Background and Goals
The Trump administration’s February 2025 executive order instructed all cabinet-level agencies to assess the utility and cost of existing contracts. With the VA holding over 76,000 active contracts worth nearly $100 billion annually, manual review was deemed impossible within 30 days. DOGE, overseen by Elon Musk until his departure in April, proposed an AI-driven ‘contract munching’ tool leveraging off-the-shelf large language models (LLMs).
Key Objectives
- Rapidly classify contracts as ‘MUNCHABLE’ or essential
- Minimize human workload by prefiltering low-value deals
- Provide transparency through open-source code release
Technical Architecture
The tool’s core was a Python-based pipeline using GPT-3.5-Turbo via a FedRAMP-approved API for text classification. Data ingestion relied on bulk downloads from the Federal Procurement Data System (FPDS) in CSV format, parsed with pandas. Preprocessing included basic OCR for scanned PDFs and extraction of the first 2,500 words — the maximum token window for the chosen model.

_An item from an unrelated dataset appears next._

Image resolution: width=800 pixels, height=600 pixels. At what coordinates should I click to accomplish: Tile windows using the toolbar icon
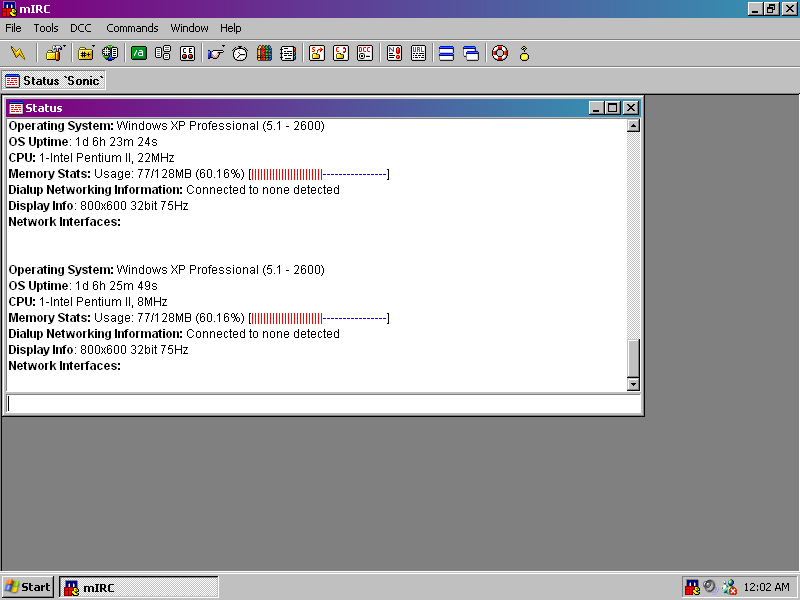pos(447,53)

Model Selection and Limitations
Lavingia selected GPT-3.5-Turbo to reduce costs, at roughly $0.06 per 1,000 tokens processed. However, this model has a context window limited to 4,096 tokens and lacks domain-specific fine-tuning for procurement terminology. As a result, the system frequently misread numerical values and contract scopes, a phenomenon known as model hallucination.
Prompt Engineering and Scoring
Each contract snippet was fed a structured prompt instructing the model to:
- Extract the contract number and stated total value
- Determine if the service supports direct patient care or is a back-office function
- Assign a binary label: ‘MUNCHABLE’ or ‘SAFE’

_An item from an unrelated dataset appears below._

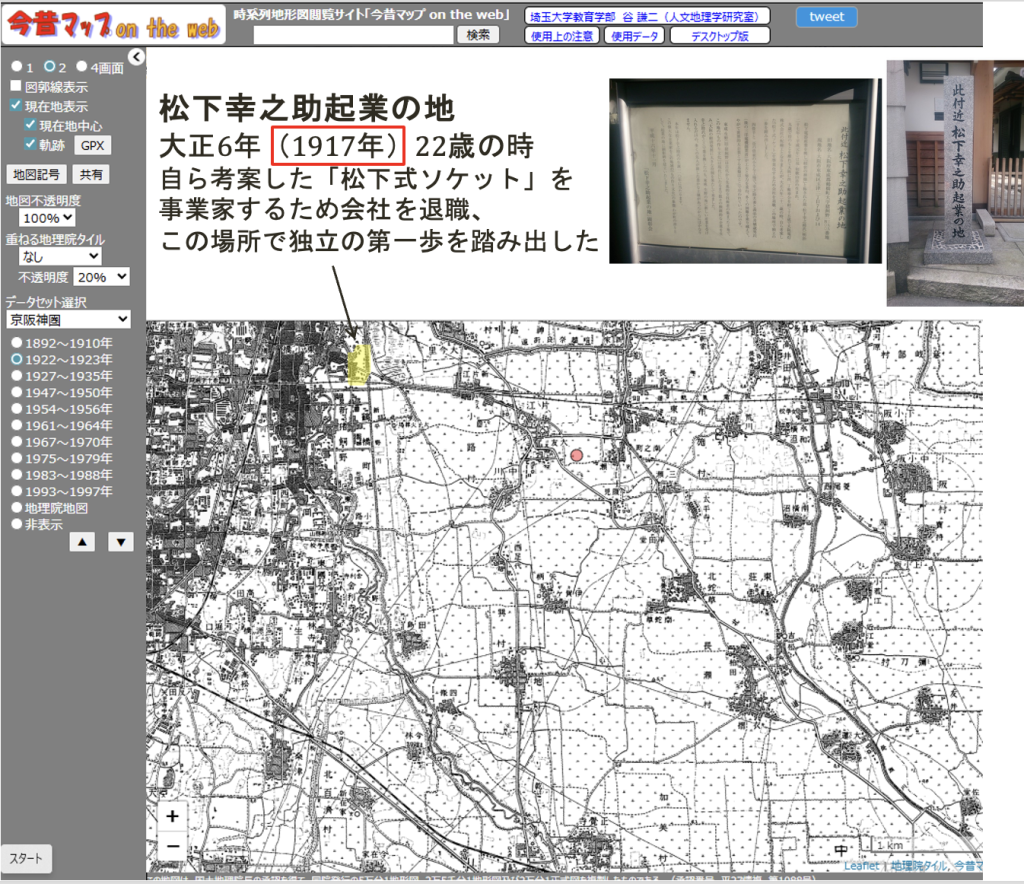The height and width of the screenshot is (884, 1024).
Task: Open the 地図不透明度 100% dropdown
Action: pos(48,217)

Output was parsed via regex, without robust validation, leading to errors where multiple monetary figures appeared in a single document.
Flaws and Real-World Impact
ProPublica analysis found over 2,000 contracts flagged as ‘MUNCHABLE’, including:
- A $34 million gene sequencing equipment maintenance contract (actual value: $35,000)
- Blood sample analysis services essential to ongoing VA cancer research
- Software licenses for patient data monitoring tools used by VA nurses
At least two dozen flagged contracts were officially canceled before human review could catch the errors, endangering research continuity and potentially delaying veteran care.
Expert Opinions and Governance Concerns
Cary Coglianese, Penn Law professor specializing in AI regulation, warned that general-purpose LLMs lack the reliability for complex procurement decisions. Former Treasury IT contracting head Waldo Jaquith described the approach as ‘deeply problematic’. NIST’s AI Risk Management Framework, updated in late 2024, recommends rigorous human oversight and model testing — a process DOGE bypassed.
AI gives convincing looking answers that are frequently wrong. There needs to be humans whose job it is to do this work — Waldo Jaquith
Security, Compliance, and Ethical Considerations
Handling VA contracts involves Protected Health Information (PHI), invoking HIPAA and FedRAMP requirements. The tool’s open-source release on GitHub lacked a data handling policy, raising security and privacy flags. Experts recommend model cards and datasheets for datasets to enhance transparency and accountability.
Technical Analysis Deep Dive
Detailed logs show the pipeline performing up to 5 API calls per contract—each call incurring latency of 300–500 ms. No rate limiting or retry logic was implemented, resulting in timeouts and silent failures on large PDF files. Data parsing relied solely on naive regex patterns, without leveraging specialized libraries like Apache Tika or PDFMiner for structured extraction.
Policy Recommendations and Future Directions
- Adopt domain-specific models or fine-tune existing LLMs on VA procurement data
- Implement robust data validation pipelines using FPDS API endpoints and deterministic parsing
- Establish an AI governance board involving procurement, legal, and veteran care experts
- Leverage cloud-based MLOps platforms (AWS GovCloud or Azure Government) for secure model training, monitoring, and auditing
Conclusion
The missteps of the ‘MUNCH’ tool underscore the risks of deploying unvetted AI solutions in high-stakes government environments. As agencies increasingly embrace AI to drive efficiency, integrating technical rigor, domain knowledge, and robust oversight will be critical to safeguarding public trust and ensuring essential services are not inadvertently compromised.